Damn nuisance having to unlearn all our very clever 'outdated' habits of thinking, ain't it?
I thought the main point you're making - that a professional should never inhibit a learning - is spot on. The encouraging part is that you don't have to say "where are my glasses?" You just have to ask (your son), "How much? How long? When (will you show me how YOU will use it)?
The progressive stuff, the integration of functions across (IP) widgets, professions and domains, gets us into the realm of becoming philosophic, and that's scary for any institutionalized mind. But the important stuff, so far as it increasingly makes sense to me, comes down to doing a bit of tour guiding across similar domain-centric communities-of-interest, and their fora, and giving common conversations a memory in a directory, regardless of the community's preferred (media) format(s).

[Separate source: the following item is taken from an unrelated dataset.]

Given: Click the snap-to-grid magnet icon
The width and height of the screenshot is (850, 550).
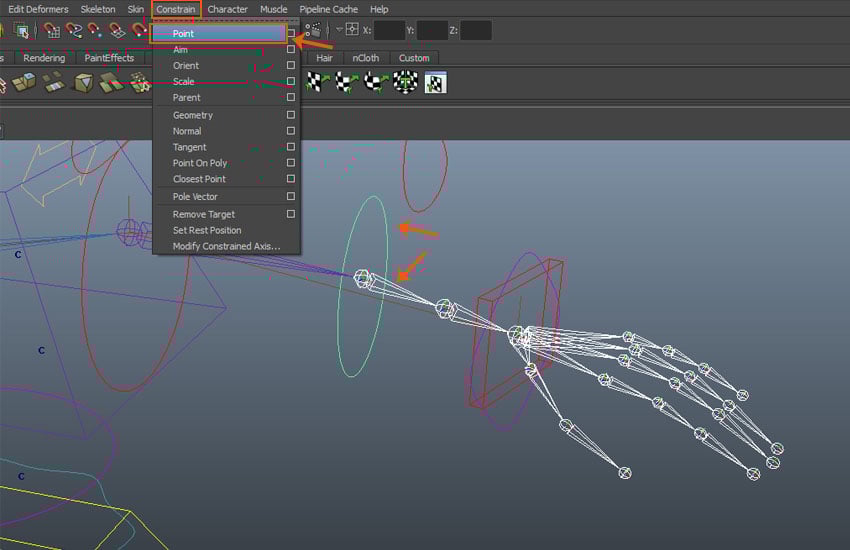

For similar remote communities, like our own, to be encouraged, they will need to communicate with their global peers more regularly. When I talk about "communication", I do not mean 'media production', and its labelling and classification. although if you'd like a discussion about the researchchannel and digitalwells sometime it might be constructive. I do mean listening, which is something the book classification profession can't help but do, and usually do very well. I also mean talking, quietly, regularly, above the radar, like we are doing right now. But with some fat tools, like the accessgrid, as well.
I must own up to being enough of a geek to programme an all-in-one remote. (an audio engineer's training is hard to shake).I just couldn't see the complication; all it did was put a box's function into an icon - so the separations aren't so physically remote. Isn't this what librarians are asked to do do every day with common books? They just, up to now, 'do it' on behalf of national institutions and "their' (supposed) local communities-of-interest.
Now, with Web 2.0, librarians are being asked to 'do it' on behalf of their global communities, so that their institutions might learn about a thing and respond, before rather than after an event. We live in hope.